My young friend who works as an ESL instructor narrows his eyes as he says all his Asian students call themselves by English nicknames.
“Like, Bruce, or Steve.” His hampered delivery, together with the constriction of his facial muscles, communicates a sentiment somewhere around scorn and regret.
“Well, I’m Kate,” I tell him. What I wanted to say is that there is nothing wrong about an immigrant to have an American name. Instead, I find myself explaining: “People can’t pronounce my legal name. Nobody could, so I let them call me by my initial ‘K.’ Some of them thought it was ‘Kay,’ and I didn’t mind. Other people thought it was ‘Kate,’ so I eventually became a ‘Kate.’”
“How do you pronounce your Korean name?” He wants to know.
I say it quickly, slightly embarrassed for a reason that I cannot identify at that moment.
He repeats it and I cringe.
“You don’t seem to be comfortable with that,” he says.
In fact I am not.
“In Korea, people my age are rarely called by their first names,” I tell him. Instead of going into how I really feel—that it hurts my feelings to think that I was not accepted as Kate—I tell him that in Korea an adult person is more likely to be called by her title than by her first name. I don’t tell him that in Korea one doesn’t call a person ten years his senior by her first name like he just did. He would be calling her “noo-nim,” which means big sister. But I don’t want him to call me that. We don’t relate to each other that way. This is an American relationship. I’m Kate and Kate is the only appropriate name for me between he and I.
For the following few weeks, the leftover impression of this interaction bothers me like sand in my shoe. The thing is, I felt rejected as an American being and as if I was asked to keep my place as a foreigner in the country that I’ve considered home for so many years. Americans, even the best of them—particularly the best of them—like to see immigrants as those ethnic beings that bring exotic flavors from faraway places to their home. They want us to preserve our distinctiveness.

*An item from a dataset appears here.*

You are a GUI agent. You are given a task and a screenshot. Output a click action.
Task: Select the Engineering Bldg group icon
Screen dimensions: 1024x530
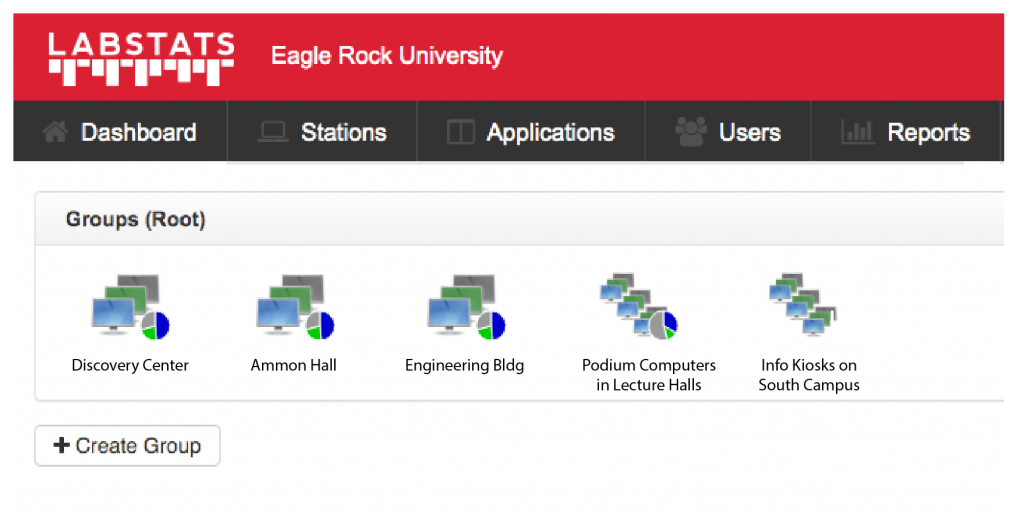466,307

Some immigrants, in fact most of them I suppose, welcome this. All of us, I’m sure, are grateful for the generosity with which non-immigrant Americans accept us. But I sometimes wonder if this form of acceptance also constitutes a version of exclusion. By encouraging preservation of ethnic identity and celebrating cultural differences, are the compassionate natives in effect saying, “You are not one of us,” and pushing us away into a conceptual ghetto?

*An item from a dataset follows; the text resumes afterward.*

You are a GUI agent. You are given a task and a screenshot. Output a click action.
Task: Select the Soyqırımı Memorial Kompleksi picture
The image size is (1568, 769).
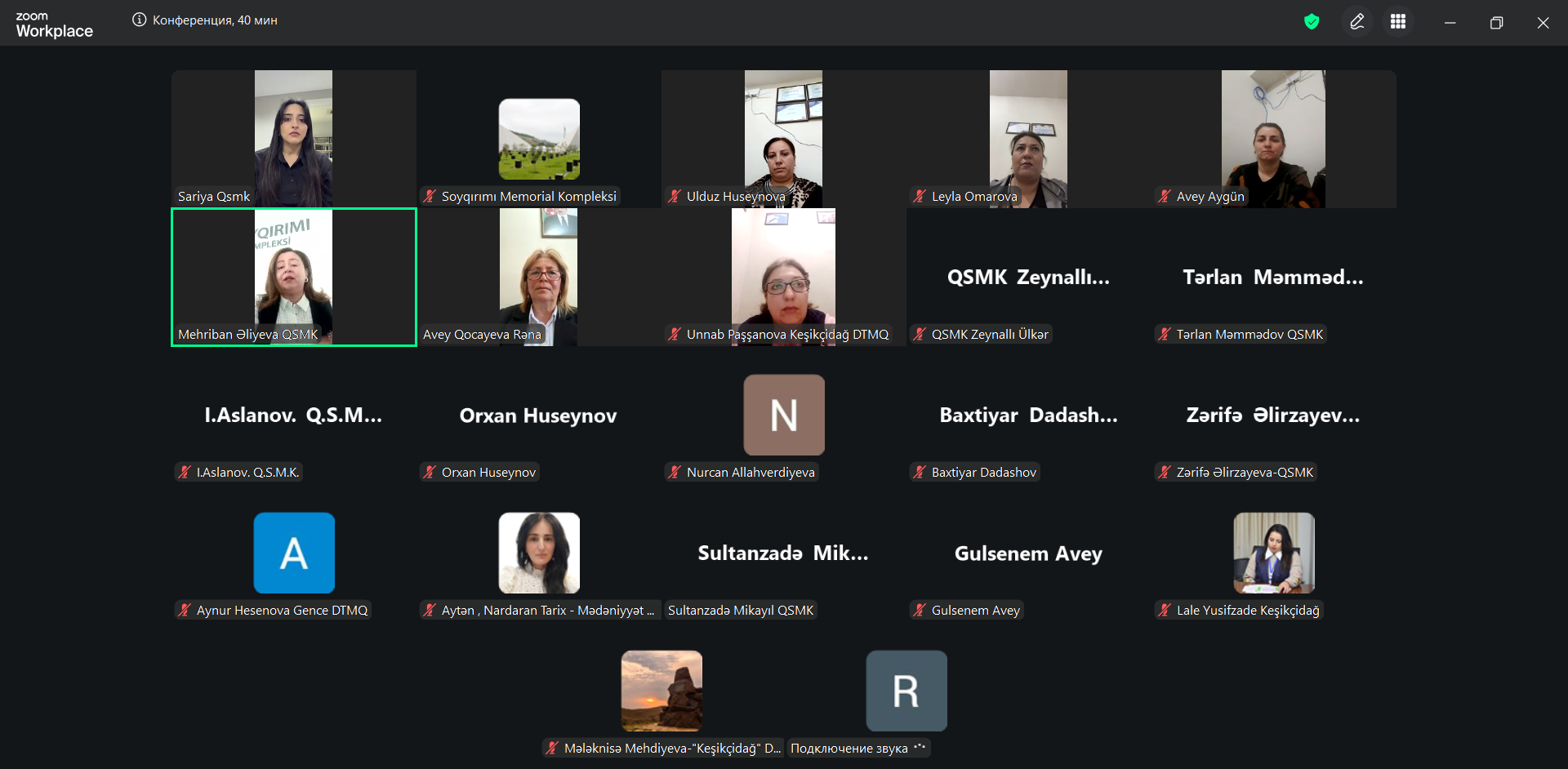pos(539,139)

The truth is that I often feel exactly like the character in the short story by Nell Freudenberger in which a SAT tutor from India is asked by his student how he could understand her American self.
Because I am not any different, he wanted to tell her. He wanted grab her shoulders: If we are what we want, I am the same as you.

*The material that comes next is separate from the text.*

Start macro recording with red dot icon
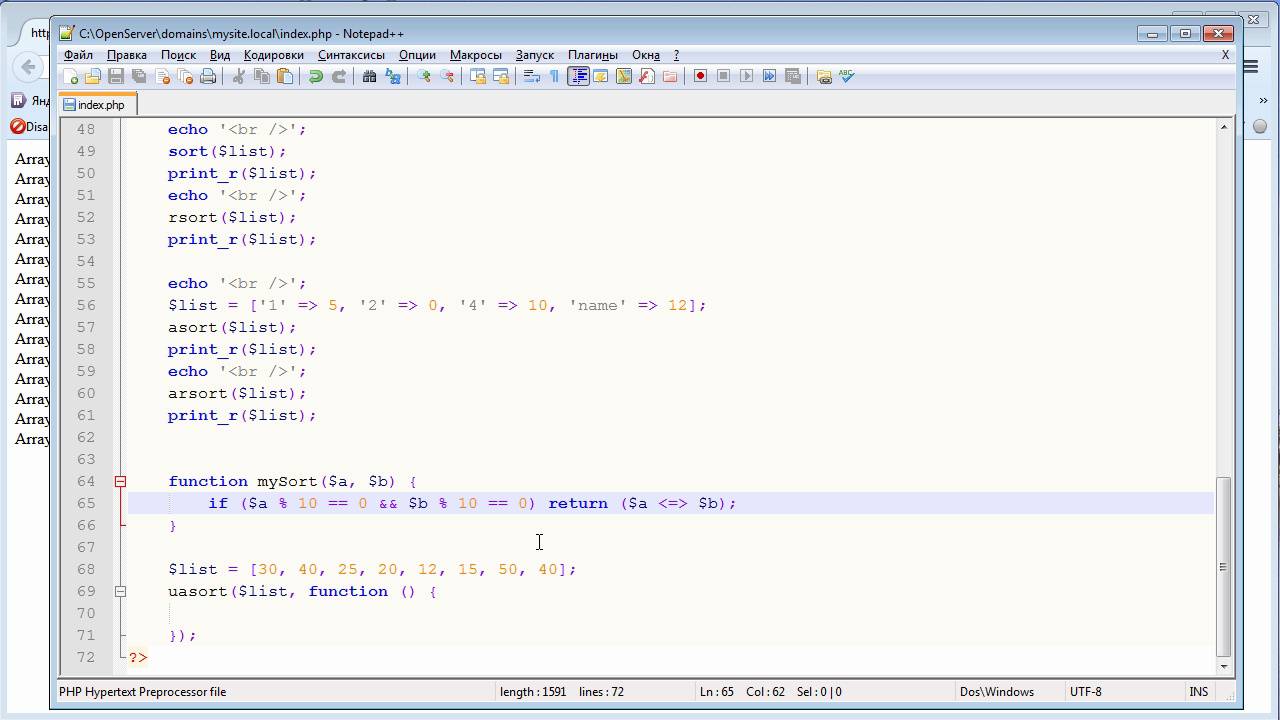Viewport: 1280px width, 720px height. [700, 76]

Most immigrants are proud of their heritage, and are eager to preserve and represent the culture and civilization of their origin. Many of them learn to demand that the majority American respect their ethnic identity. Take an example of a Facebook post by a friend’s friend that I read a few weeks ago. This middle-eastern immigrant (or descendent, I don’t know which) had used an American nickname for years, but now she was requesting people to call her by her full name. In this beautiful post, she said that using the American name, which she did for the convenience of others, never felt right for her deep inside. She wrote she wanted to send a message to her children that it was not all right to compromise one’s identity just because it is unusual. I appreciate her position and support her decision. I think it is fantastic. In my humble opinion, it is a very American thing to do to assert one’s identity this way.
So, let me assert my own blend of identity that is rather peculiar and particular: I am Kate. Ethnicity is not a big part of my sense of who I am. But if you insist, I guess I see myself as an immigrant American more than anything else. I don’t feel I’m merely a product of the environment in which I grew up. I am a work in progress, constantly growing and restructuring myself as I go through life experiences where I live, both physically and mentally. I don’t mind my full legal name being used as long as it is in an appropriate context and with an appropriate title. But I feel Kate is my “real” name in an American setting. It is not fake just because it is not legally recognized. I use this name in combination with my legal last name in professional settings; I use it with another last name in creative situations. But mostly, I am just me, this conscious experience of having this thought right at this moment.